Thanks to your CRM, marketing automation software and whatever additional apps or technology your company offers, your sales reps constantly have the option to take on more. But that doesn’t mean they should. After all, too much work in several areas can mean too little productivity in any one.
Does your team know that? Do they understand which work to take on versus pass up? As their leader, you should ensure they do.
Following are a few sales coaching tips that can help. Introduce each as a simple starting point, to get your team thinking about the value of their time – and then realizing its potential. [Note: These tips are shared in more detail in our new eBooks on preventing burnout for sales and marketing teams.]

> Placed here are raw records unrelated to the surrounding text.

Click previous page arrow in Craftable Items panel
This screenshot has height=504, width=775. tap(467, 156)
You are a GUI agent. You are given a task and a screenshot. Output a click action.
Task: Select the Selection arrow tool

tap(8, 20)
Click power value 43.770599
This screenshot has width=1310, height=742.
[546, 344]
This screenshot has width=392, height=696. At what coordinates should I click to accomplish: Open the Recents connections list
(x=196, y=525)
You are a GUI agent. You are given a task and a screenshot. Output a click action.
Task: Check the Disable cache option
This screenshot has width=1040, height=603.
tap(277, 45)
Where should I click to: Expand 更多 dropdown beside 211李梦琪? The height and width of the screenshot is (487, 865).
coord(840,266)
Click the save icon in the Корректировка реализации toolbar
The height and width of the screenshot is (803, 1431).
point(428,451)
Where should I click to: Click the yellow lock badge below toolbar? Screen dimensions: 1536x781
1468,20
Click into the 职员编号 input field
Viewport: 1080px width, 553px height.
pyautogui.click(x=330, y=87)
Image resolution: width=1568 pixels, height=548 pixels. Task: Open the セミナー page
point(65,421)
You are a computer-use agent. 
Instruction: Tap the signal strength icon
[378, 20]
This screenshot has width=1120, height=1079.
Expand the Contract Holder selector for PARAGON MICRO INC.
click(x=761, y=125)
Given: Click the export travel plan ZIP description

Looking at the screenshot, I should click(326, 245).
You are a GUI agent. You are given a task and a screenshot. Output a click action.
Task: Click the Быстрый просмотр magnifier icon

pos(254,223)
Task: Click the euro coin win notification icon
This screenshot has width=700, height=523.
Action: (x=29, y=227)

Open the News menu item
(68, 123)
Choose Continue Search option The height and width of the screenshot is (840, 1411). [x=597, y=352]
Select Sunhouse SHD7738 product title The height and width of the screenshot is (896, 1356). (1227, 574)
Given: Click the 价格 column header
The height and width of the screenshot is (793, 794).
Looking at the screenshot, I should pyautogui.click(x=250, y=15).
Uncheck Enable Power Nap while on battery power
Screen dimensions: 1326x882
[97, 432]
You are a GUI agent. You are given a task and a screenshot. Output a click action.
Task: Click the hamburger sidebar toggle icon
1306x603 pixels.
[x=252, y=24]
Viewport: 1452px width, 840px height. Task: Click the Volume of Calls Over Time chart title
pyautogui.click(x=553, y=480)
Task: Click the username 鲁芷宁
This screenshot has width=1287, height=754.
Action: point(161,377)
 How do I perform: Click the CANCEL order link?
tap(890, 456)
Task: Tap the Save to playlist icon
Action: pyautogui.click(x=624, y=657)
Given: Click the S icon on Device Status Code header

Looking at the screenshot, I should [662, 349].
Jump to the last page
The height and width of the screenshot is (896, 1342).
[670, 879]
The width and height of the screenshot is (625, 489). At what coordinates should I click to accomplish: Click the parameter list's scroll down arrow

1. Looking at internal meetings.
It’s too easy to add another name to a meeting invitation, especially when that “another” might not really offer value at that meeting. Talk to your team about this. Encourage them to wonder if everyone they’re inviting to meetings needs to be there and if they themselves need to take on so many meetings in the first place.
In his book The Freaks Shall Inherit the Earth, Chris Brogan talks about how meetings are a huge time consumer, especially when email often offers a quicker substitution. “A principle I’m setting for myself is ‘No meetings for more than 20 minutes’ and another is ‘No phone meetings when email will resolve the issue,’ ” he says.
2. Getting comfortable with saying “no.”
Coach your team members on understanding their roles and priorities. They might not be saying no to enough prospects who don’t fit your solution, or to those extra meetings they don’t really need to attend.
Forbes contributor Eric Wagner put together some great words on this one, in a post called “Why ‘No’ is the Most Powerful Word You Can Use in 2013”:
“Listen – you and I have exactly 24 hours in a day. And guess what? So does Bill Gates, Tom Cruise and President Obama. Yes – we’re on equal ground with these guys in this category.
So at the end of the day (literally), the most important thing any of us can be doing is effectively managing our time. Which in essence is nothing more than knowing when to say ‘yes’ and when to say ‘no.’ ”
3. Learning to quit.
A lot of us were raised to believe that quitting anything isn’t good. That’s entirely untrue when it comes to work. (And many other things, actually.) For example, if one of your sales reps is prospecting off of a list that’s not returning strong opportunities – and clearly not going to –his or her valuable time could be spent elsewhere.
Forbes contributor Cheryl Conner sums it up in a few words: “Sometimes ‘quitters’ are actually just choosers.”
Just teach your sales team to choose wisely.